Questo, in sintesi, il ragionamento che pervade l'intera pronuncia in esame e che conduce il giudice a sancire che la falsa attestazione della Certificazione unica incida sulla conseguente tassazione applicata e quindi su un atto che ha attitudine ad assumere rilevanza giuridica e valore probatorio all'interno della pubblica amministrazione, rendendo così punibile l'autore della falsità del delitto di cui all'art. 483 c.p.

Detto ciò, occorre però prestare attenzione alla ulteriore circostanza, non espressamente indagata dalla sentenza in commento ma sancita dalla giurisprudenza della sezione penale della Corte di cassazione, secondo la quale il delitto di falsità ideologica commessa da privato in atto pubblico è configurabile solo nei casi in cui una specifica norma giuridica attribuisca all'atto la funzione di provare i fatti attestati dal privato al pubblico ufficiale, così collegando l'efficacia probatoria dell'atto medesimo al dovere del dichiarante di affermare il vero (Cass., sez. un., n. 28 del 15 dicembre 1999, Gabrielli e poi Cass., sez. V, n. 39215 del 4 giugno 2015, Cremonese; Cass., sez. V, n. 18279 del 2 aprile 2014, Scalici; Cass., sez. V, n. 5365 del 4 dicembre 2007, Bonventre; Cass., sez. V, n. 17363 del 12 febbraio 2003, Ferrante).

Talune delle sentenze che hanno trattato il tema si sono riferite espressamente alla fattispecie di cui al d.P.R. n. 445/2000, ex art. 76 in relazione all'art. 483 c.p.

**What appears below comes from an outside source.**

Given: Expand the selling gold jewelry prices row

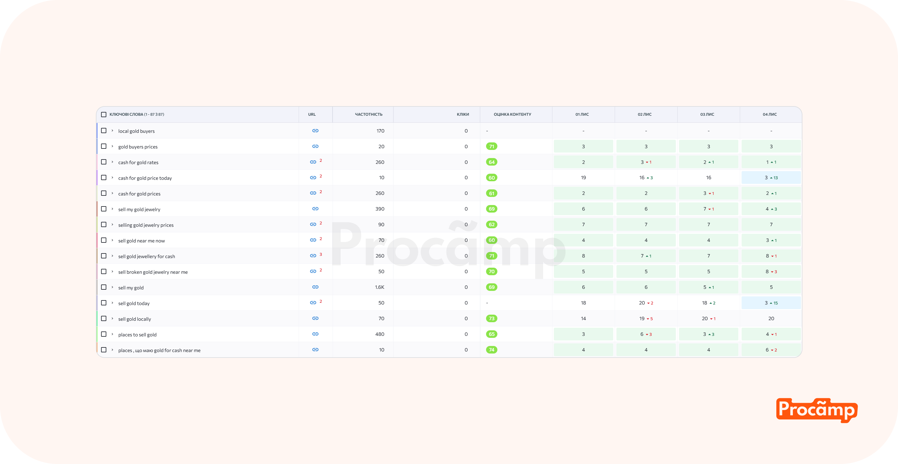Looking at the screenshot, I should (x=112, y=225).
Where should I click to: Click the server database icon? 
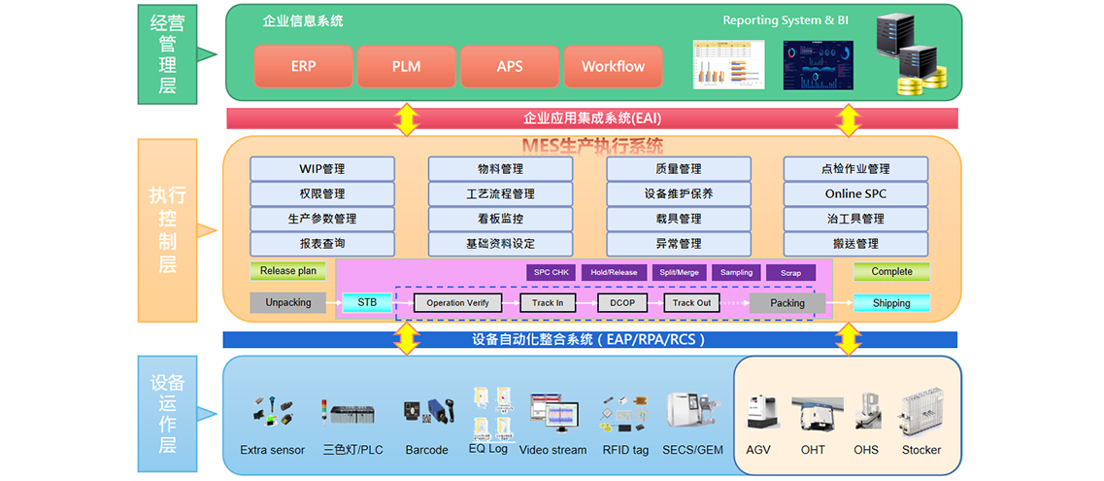click(x=908, y=55)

Un principio ormai consolidato stabilisce che integra il delitto di falso ideologico commesso dal privato in atto pubblico la condotta di colui che dichiara il falso in sede di dichiarazione sostitutiva di atto notorio resa ai sensi dell'art. 47 del d.P.R. n. 445/2000 (ex multis, Cass. pen., sez. V, n. 24866 del 25 febbraio 2011; Cass. pen., sez. V, n. 7857 del 26 ottobre 2017). Secondo l'art. 76 del d.p.r. n. 445 del 2000, infatti, le dette dichiarazioni sostitutive sono considerate come rese a pubblico ufficiale, essendo la qualità del destinatario del tutto idonea a sancirne la destinazione ad essere trasfuse in atto pubblico (Cass. pen., sez. V, n. 20570 del 10 maggio 2006).

Di conseguenza, è la presentazione di dichiarazione sostitutiva di atto di notorietà avente contenuto ideologicamente falso in forza dell'obbligo di dichiarare il vero sancito dal d.P.R. n. 445 del 2000, art. 76 ad integrare il reato di cui all'art. 483 c.p.

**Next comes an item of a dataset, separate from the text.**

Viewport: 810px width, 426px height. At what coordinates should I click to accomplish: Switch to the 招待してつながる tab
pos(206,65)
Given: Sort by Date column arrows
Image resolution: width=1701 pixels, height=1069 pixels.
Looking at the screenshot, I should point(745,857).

Ed allora, integra il delitto la presentazione di una falsa dichiarazione dei redditi nell'ambito della procedura volta alla regolarizzazione del lavoro irregolare, atteso che l'art. 1-ter, comma 15, della l. n. 102/2009, richiamando la previsione dell'art. 76 del d.P.R. n. 445/2000, equipara la mera presentazione di false dichiarazioni o attestazioni alle dichiarazioni sostitutive rese in sede di autocertificazione (Cass. pen., sez. fer., n. 43792 del 21 agosto 2018).

Integra, infine, la fattispecie di reato la falsa dichiarazione del privato, in sede di atto sostitutivo di notorietà, in ordine ai propri redditi preordinata ad ottenere la percezione degli assegni familiari (Cass. pen., sez. V, sentenza n. 26182 del 8 luglio 2010).

In altre parole, si configura il delitto di falsità ideologica commessa dal privato in atto pubblico ex art. 483 c.p. laddove l'attestazione non veridica viene resa a fronte dell'obbligo giuridico di affermare il vero e l'atto deve provare la verità dei fatti. L'atto pubblico, nel quale la dichiarazione del privato è trasfusa, deve essere destinato a provare la verità dei fatti attestati e ciò avviene quando una norma giuridica obblighi il privato a dichiarare il vero, ricollegando specifici effetti all'atto-documento nel quale la sua dichiarazione è inserita dal pubblico ufficiale ricevente.